* **To do**
1. List every full name, with both first and last name, that appears in the text about the show Mr. Robot.
2. According to the text about Mr. Robot, which award did the show win?
3. Extend the text about the show Mr. Robot, picking up after its final sentence.

* **Text section**
______

The drama, Mr. Robot, is a creation of Sam Esmail. The show follows the life of a hacker and cyber-security executive, Elliot Anderson, who has been portrayed by Rami Malek. He suffers from both clinical depression and social anxiety disorder. As he is going about his rather monotonous life, he is recruited by a man, portrayed by Christian Slater, who calls himself “The Robot”. He wants to attack a large corporation to erase all debt records, which is very similar to the movie: “Fight Club”. The show made its debut as an online series and won millions of hearts. It has been wholeheartedly accepted by audiences and praised by the critics. It even won a Golden Globe for the Best Television Drama Series. Among all the accolades, the show has also brought to the table a reality of life, which is seldom discussed, mostly because people do not even recognize it as a problem.
Mr Robot has become such a huge success, not because of its pace or unpredictable surprises, but for the complete opposite reasons. It shows and tells people what they already know or have witnessed. At the core of it are two connected thoughts: One is the unprecedented importance of cyber-security in the lives of the present day people, and the other encompases the problems that this concept poses on our society.
Technology has infiltrated every aspect of our lives. There are large data dumps created every single second that are becoming huge political and economic weapons with great destructive power. Companies are being hacked every day and sensitive information about unsuspecting netizens is being leaked routinely. There are huge gaps in cyber-security that are wide open for the public, but we all are completely oblivious to them. This is exactly what Mr. Robot shows – the fact that one man with the right tools and knowledge can bring the whole system down.

______

* **Collected data**
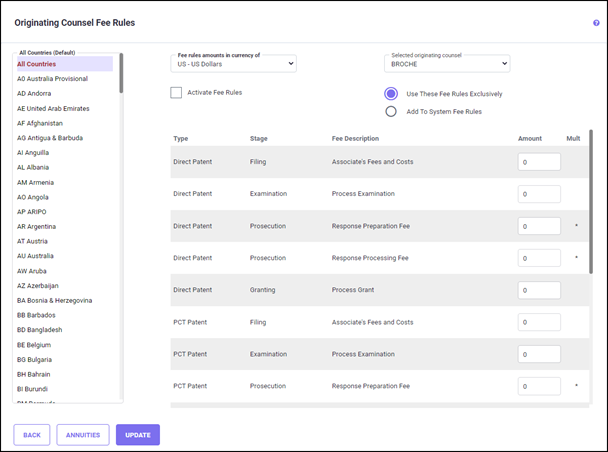Focus Direct Patent Process Grant amount field

[x=538, y=290]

______

* **Replies**
1. Sam Esmail, Elliot Anderson, Rami Malek, Christian Slater

2. It won a Golden Globe for the Best Television Drama Series.

3.
This onslaught of technology on our lives has also given birth to online communities that are ‘social’. This has led to a never seen before wave of adults who find themselves in a crowd and yet feel completely alone. Elliot Anderson is no different. His only form of interaction with others is through hacking into their personal accounts. He sees official lies, concentrated wealth, and so on. Thanks to his limited social interactions, which his social anxiety and depression have further worsened, he is addicted to loneliness. He is vulnerable and with his knowledge, a weapon in himself, something that has come to the notice of Mr. Robot. This man will do anything that seems right to him, because he has no other human voice in his life to interject him or reason with him.
Just when the finale of the show was to air, a tragic accident illustrated just how real of a problem Mr. Robot was showcasing. A news crew consisting of Adam Ward, a photojournalist and the accompanying news reporter, Alison Parker, were killed by their ex-colleague. Vester Lee Flanagan was a “disturbed” journalist, who maintained a pretty active Facebook and Twitter accounts. He had been fired from his job a while ago and has expressed discontent with the system online, but was never able to communicate efficiently with peers. The finale of the first season was postponed, given the similarity of the show’s concept.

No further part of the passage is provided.